*** Opening of DOCUMENT SECTION ***
The surprise effect of Joep Beving‘s irruption onto the international scene of contemporary classical music is long gone, although in Spain, however, he has not yet achieved the popularity he enjoys in Central Europe. On 8 April, he released Hermetism, his fourth album (fifth, if we count Conatus, the album of “reimaginings” – not remixes – of themes from his first two albums, by musicians such as Suzanne Ciani, Colin Benders, Tom Trago, Thomas Bloch and Andrea Belfi, among others) through the prestigious label Deutsche Grammophon.

Once again, Beving has used a title inspired by philosophy for his new work. On this occasion, the hermeticism to which the album alludes is a philosophical and religious tradition based on texts supposedly attributed to Hermes Trismegistus, which means, in ancient Greek, “Hermes, the thrice great” and who elaborated a syncretistic doctrine between the Egyptian god Dyehuty (or Tot, in Greece) and the Hellenic god Hermes, and which had a decisive influence on various esoteric and philosophical currents of the Middle Ages, which are based on the seven principles on which Hermeticism is based: the principle of “mentalism”, “correspondence”, “vibration”, “polarity”, “rhythm”, “cause and effect” and “generation”.

And indeed, spirituality is more than just a latent element in the music of the Dutch pianist and composer (Doetinchem, 1976), who always has a healing quest: indeed, his very beginnings were born of a tribute to a friend who died in an unfortunate car accident, one of the people who most believed in him as a pianist and who encouraged him to develop his musical talent (something he only began to do after his death, and to whom he dedicated one of his first themes, For Steven). On this occasion, Hermetism is born out of the suffering caused by the hardest moments of the pandemic, in the hope of offering a soothing effect on his listeners.
*** Close of DOCUMENT SECTION ***
*** Opening of RECORDED DATA ***
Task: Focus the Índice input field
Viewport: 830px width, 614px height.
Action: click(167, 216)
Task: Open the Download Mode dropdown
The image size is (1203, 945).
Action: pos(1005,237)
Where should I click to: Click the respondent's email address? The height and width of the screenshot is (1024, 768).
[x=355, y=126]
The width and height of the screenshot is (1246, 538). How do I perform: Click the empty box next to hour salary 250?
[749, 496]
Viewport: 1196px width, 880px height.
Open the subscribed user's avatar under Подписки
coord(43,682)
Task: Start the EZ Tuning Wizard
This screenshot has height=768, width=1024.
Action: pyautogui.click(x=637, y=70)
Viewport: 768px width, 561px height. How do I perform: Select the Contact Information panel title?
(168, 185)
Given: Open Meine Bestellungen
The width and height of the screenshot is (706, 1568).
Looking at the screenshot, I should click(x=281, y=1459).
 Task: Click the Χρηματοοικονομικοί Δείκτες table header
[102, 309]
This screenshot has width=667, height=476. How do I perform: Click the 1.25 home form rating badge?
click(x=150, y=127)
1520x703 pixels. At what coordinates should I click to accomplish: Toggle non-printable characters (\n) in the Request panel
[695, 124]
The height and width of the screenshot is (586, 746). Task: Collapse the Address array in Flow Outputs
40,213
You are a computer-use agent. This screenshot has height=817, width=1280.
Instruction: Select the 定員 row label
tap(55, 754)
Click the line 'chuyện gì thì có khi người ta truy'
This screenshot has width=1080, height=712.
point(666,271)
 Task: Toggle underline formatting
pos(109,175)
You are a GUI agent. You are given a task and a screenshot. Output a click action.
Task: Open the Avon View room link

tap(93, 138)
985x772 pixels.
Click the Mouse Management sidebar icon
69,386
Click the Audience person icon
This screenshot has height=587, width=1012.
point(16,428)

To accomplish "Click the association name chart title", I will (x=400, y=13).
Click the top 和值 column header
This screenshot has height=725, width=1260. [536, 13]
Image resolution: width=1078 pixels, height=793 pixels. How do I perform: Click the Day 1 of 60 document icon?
*** Close of RECORDED DATA ***
__WHAT THIS TASK INVOLVES__: Condense the paragraph of the piece on Joep Beving that begins "The surprise effect" into a shorter paragraph that keeps its main facts.

__OUTPUT FOR THIS TASK__: Joep Beving's arrival on the international contemporary classical scene is no longer a surprise, though he remains less popular in Spain than in Central Europe. On 8 April he released Hermetism on Deutsche Grammophon. It is his fourth album, or fifth if Conatus is counted. Conatus was a collection of "reimaginings" of themes from his first two albums by musicians including Suzanne Ciani, Colin Benders, Tom Trago, Thomas Bloch and Andrea Belfi.